Module tf.about.searchusage

Usage

You can query for graph like structures in your data set. The structure you are interested in has to be written as a search template.

A search template expresses a pattern of nodes and edges with additional conditions also known as quantifiers.

You can query a TF corpus in the TF browser.

You can also run queries on arbitrary TF corpora programmatically, e.g. in a Jupyter notebook, by using A.search() or the S Api.

Search primer

A search template consists of a bunch of lines, possibly indented, that specify objects to look for. Here is a simple example, not from any real corpus, so do not enter this literally:

book name=Genesis|Exodus
   chapter number=2
      sentence
        word pos=verb gender=feminine number=plural
        word pos=noun gender=feminine number=singular

This template looks for word combinations within a sentence within chapter 2 of either Genesis or Exodus, where one of the words is a verb and the other is a noun. Both have a feminine inflection, but the verb is plural and the noun is singular.

The indentation signifies embedding, i.e. containment. The two words are contained in the same sentence, the sentence is contained in the chapter, the chapter in the book.

The things you look for, such as book, chapter, sentence, word are nodes in your corpus of those node types.

The conditions you specify on nodes are all conditions in terms of node features. You can use all features in the corpus for this.

The order of the two words is immaterial. If there are cases where the verb follows the noun, they will be included in the results.

Also, the words do not have to be adjacent. If there are cases with words intervening between the noun and the verb, they will be included in the results.

Speaking of results: the search function returns its results as tuples of nodes:

(book, chapter, sentence, word1, word2)

With these nodes in hand, you can programmatically gather all information about the results that the corpus provides.

If the order between the verb and the noun is important, you can specify that as an additional constraint. You can give the words a name, and state a relational condition. Here we state that the noun precedes the verb.

book name=Genesis|Exodus
   chapter number=2
      sentence
        vb:word pos=verb gender=feminine number=plural
        nn:word pos=noun gender=feminine number=singular
nn < vb

This can be written a bit more economically as:

book name=Genesis|Exodus
   chapter number=2
      sentence
        word pos=verb gender=feminine number=plural
        > word pos=noun gender=feminine number=singular

If you insist that the noun immediately precedes the verb, you can use a different relational operator:

book name=Genesis|Exodus
   chapter number=2
      sentence
        word pos=verb gender=feminine number=plural
        :> word pos=noun gender=feminine number=singular

There are more kinds of relational operators.
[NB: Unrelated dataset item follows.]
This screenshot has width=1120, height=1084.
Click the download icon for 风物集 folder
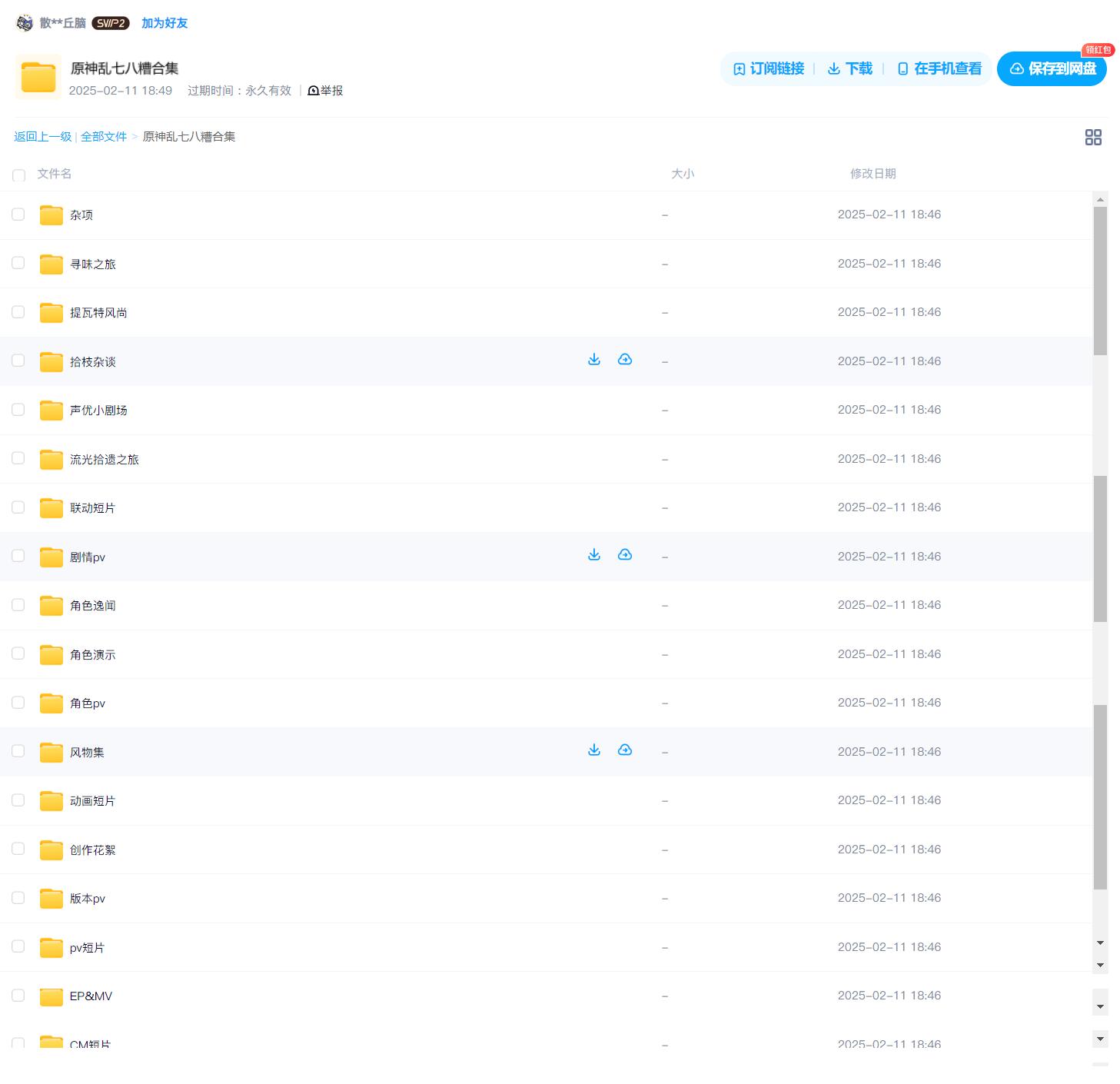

If the noun must be the first word in the sentence, you can specify it as

book name=Genesis|Exodus
   chapter number=2
      s:sentence
        w:word pos=noun gender=feminine number=singular
        <: word pos=verb gender=feminine number=plural
s =: w

or a bit more economically:

book name=Genesis|Exodus
   chapter number=2
      sentence
        =: word pos=noun gender=feminine number=singular
        <: word pos=verb gender=feminine number=plural

If the verb must be the last word in the sentence, you can specify it as

book name=Genesis|Exodus
   chapter number=2
      s:sentence
        word pos=noun gender=feminine number=singular
        <: w:word pos=verb gender=feminine number=plural
s := w

or a bit more economically:

book name=Genesis|Exodus
   chapter number=2
      s:sentence
        word pos=noun gender=feminine number=singular
        <: word pos=verb gender=feminine number=plural
        :=

You can also use the edge features in the corpus as relational operators as well.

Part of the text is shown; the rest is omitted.